§ **Your goal**
Take the lines from the one containing "Given: Star the dashboard as a favorite" through the end of the material and write them out exactly, omitting pictures.

====== Extracted material ======

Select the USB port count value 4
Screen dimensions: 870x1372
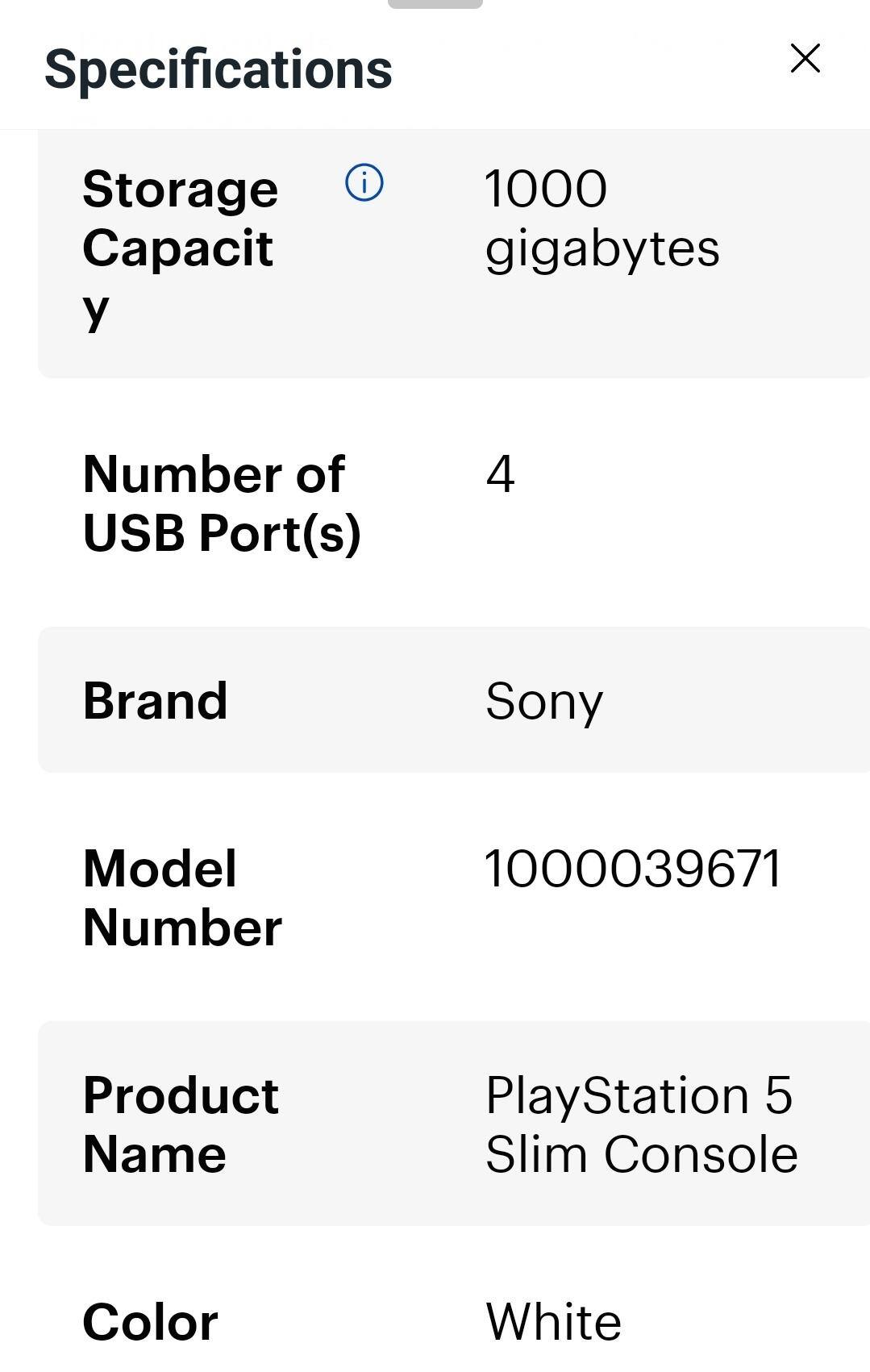coord(500,474)
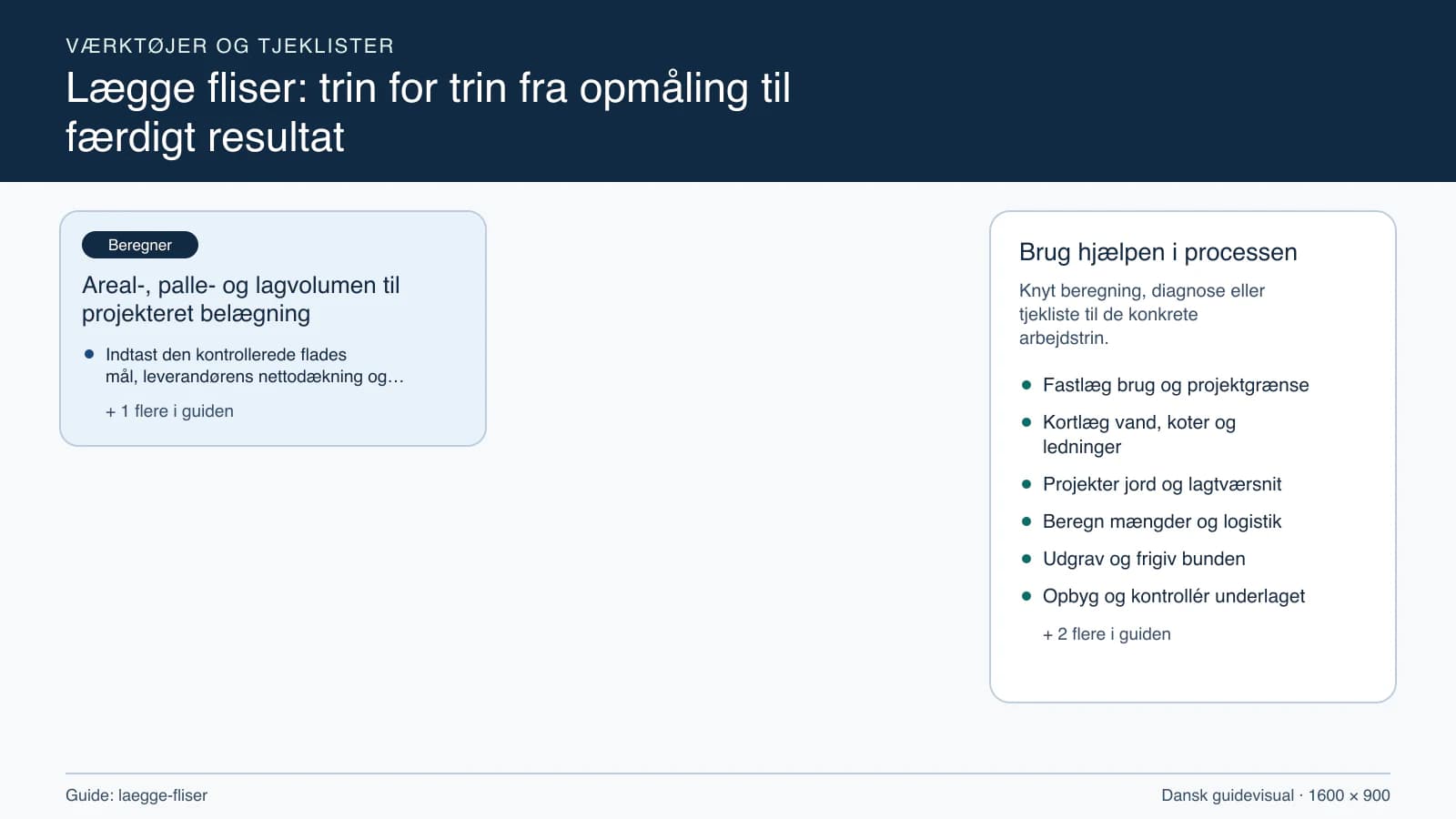Select 'Opbyg og kontrollér underlaget' step
1456x819 pixels.
pyautogui.click(x=1174, y=596)
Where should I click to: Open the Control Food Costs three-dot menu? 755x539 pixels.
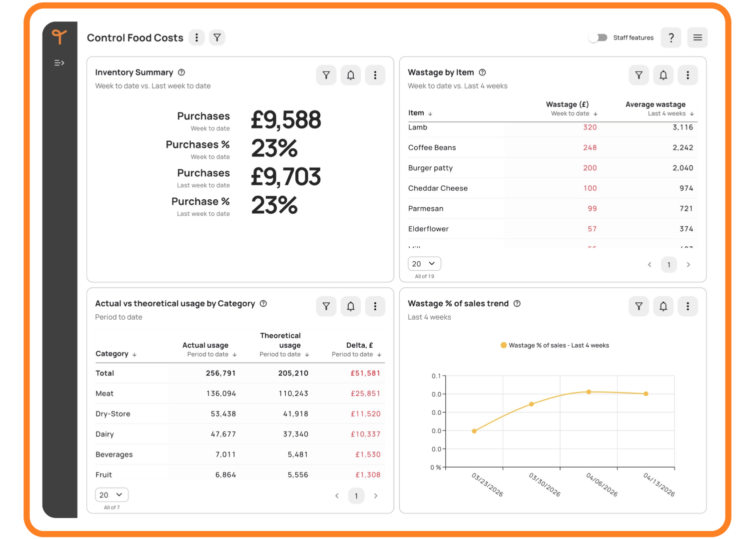tap(197, 38)
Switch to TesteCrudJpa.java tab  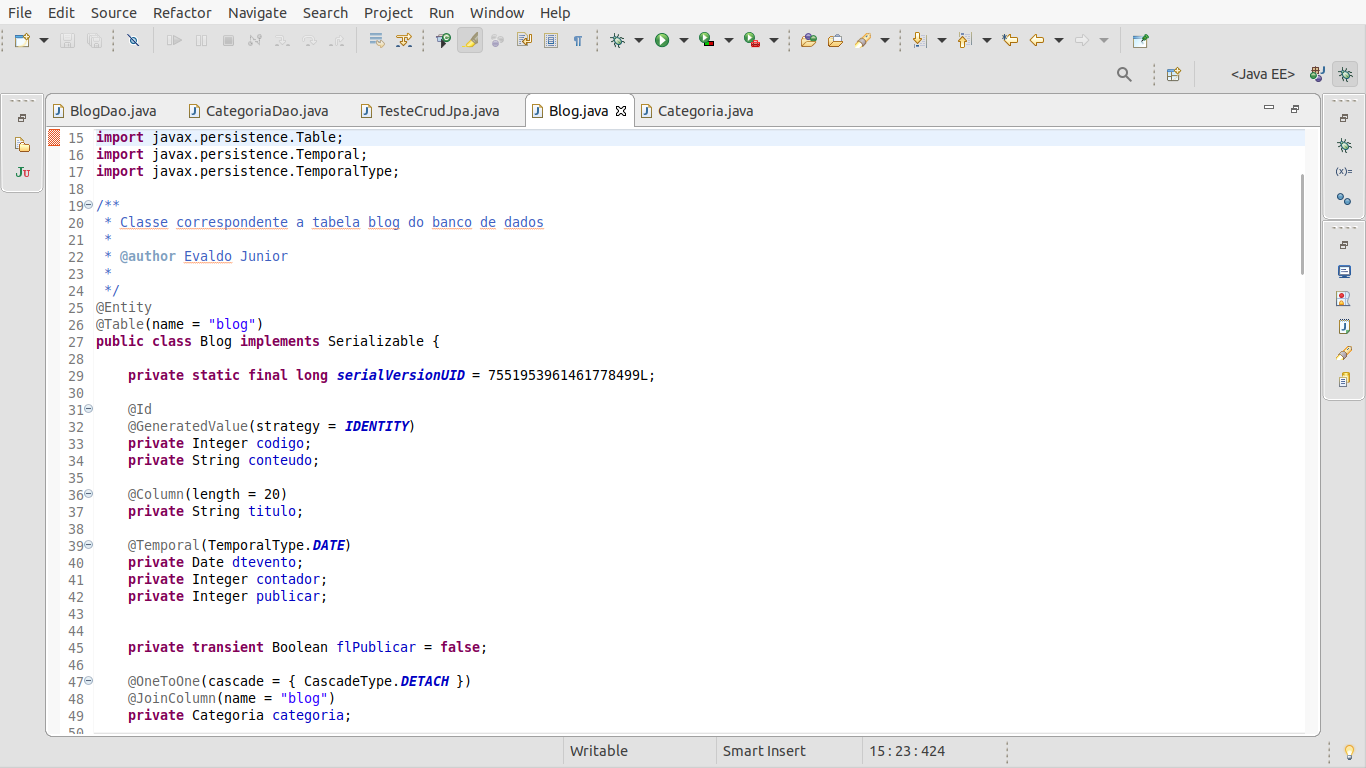pyautogui.click(x=438, y=111)
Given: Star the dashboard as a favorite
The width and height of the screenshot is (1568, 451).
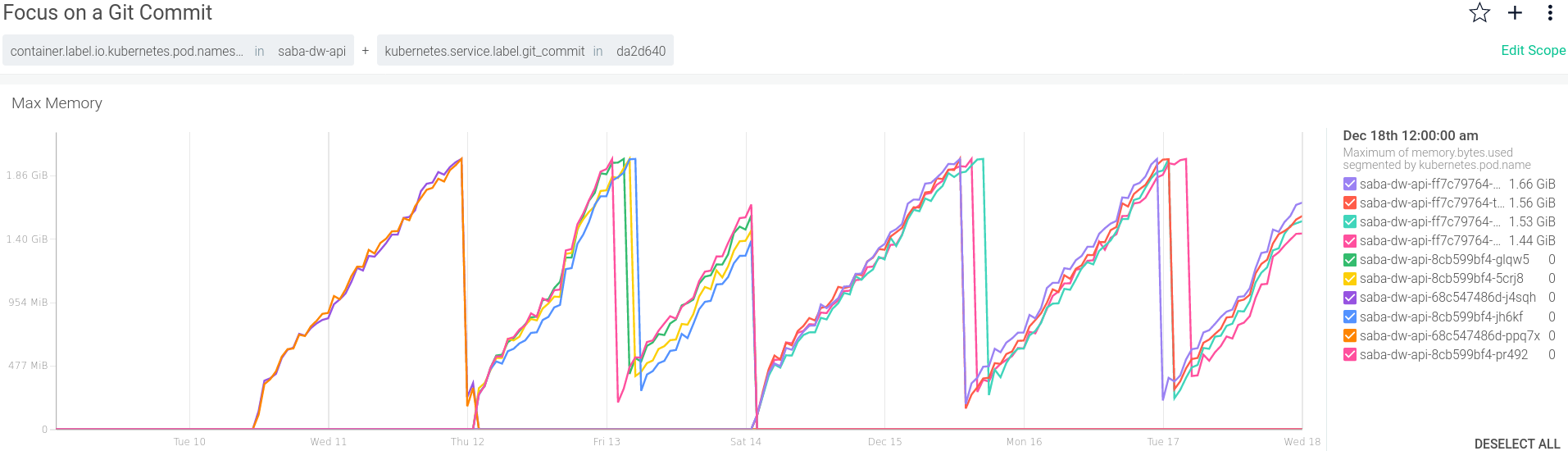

======

§ **The answer**
Given: Star the dashboard as a favorite
The width and height of the screenshot is (1568, 451).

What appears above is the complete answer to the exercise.